Figure 22-2 Metabolism of amino acids in the liver.

 

Lipids The fatty acid components of the lipids entering hepatocytes also have several different pathways (Fig. 22-3). 1. Fatty acids are converted into liver lipids. 2. Under most circumstances, fatty acids are the major oxidative fuel in the liver. Free fatty acids may be activated and oxidized to yield acetyl-CoA and NADH. The acetyl-CoA is further oxidized via the citric acid cycle to yield ATP by oxidative phosphorylation. 3. Excess acetyl-CoA released on oxidation of fatty acids and not required by the liver is converted into the ketone bodies, acetoacetate and D-β-hydroxybutyrate, which are circulated in the blood to peripheral tissues, to be used as fuel for the citric acid cycle. The ketone bodies may be regarded as a transport form of acetyl groups. They can supply a significant fraction of the energy in some peripheral tissues, up to one-third in the heart, and 60 to 70% in the brain during prolonged fasting. 4. Some of the acetyl-CoA derived from fatty acids (and from glucose) is used for the biosynthesis of cholesterol, which is required for membrane biosynthesis. Cholesterol is also the precursor of all steroid hormones and of the bile salts, which are essential for the digestion and absorption of lipids.
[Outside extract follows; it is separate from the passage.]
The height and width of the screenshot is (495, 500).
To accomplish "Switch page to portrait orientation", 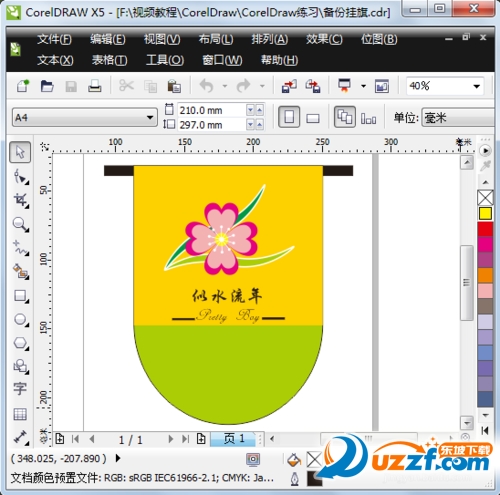I will [289, 117].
The final two metabolic fates of lipids involve specialized mechanisms for the transport of insoluble lipids in the blood. 5. Fatty acids are converted to the phospholipids and triacylglycerols of the plasma lipoproteins, which carry lipids to adipose (fat) tissue for storage as triacylglycerols. Cholesterol and cholesteryl esters are also transported as lipoproteins. 6. Some free fatty acids become bound to serum albumin and are carried in the blood to the heart and skeletal muscles, which absorb and oxidize free fatty acids as a major fuel. Serum albumin is the most abundant plasma protein; one molecule of serum albumin can carry up to 10 molecules of free fatty acid, releasing them at the consuming tissue where they are taken up by passive diffusion.

Thus, the liver serves as the body's distribution center: exporting nutrients in the correct proportions to the other organs, smoothing out fluctuations in metabolism caused by the intermittent nature of food intake, and processing excess amino groups into urea and other products to be disposed of by the kidneys.

In addition to the processing and distribution of carbohydrates, fats, and amino acids, the liver is also active in the enzymatic detoxification of foreign organic compounds, such as drugs, food additives, preservatives, and other possibly harmful agents with no food value. Detoxification usually involves the cytochrome P-450-dependent hydroxylation of relatively insoluble organic compounds to make them sufficiently soluble for further breakdown and excretion (see Box 20-1).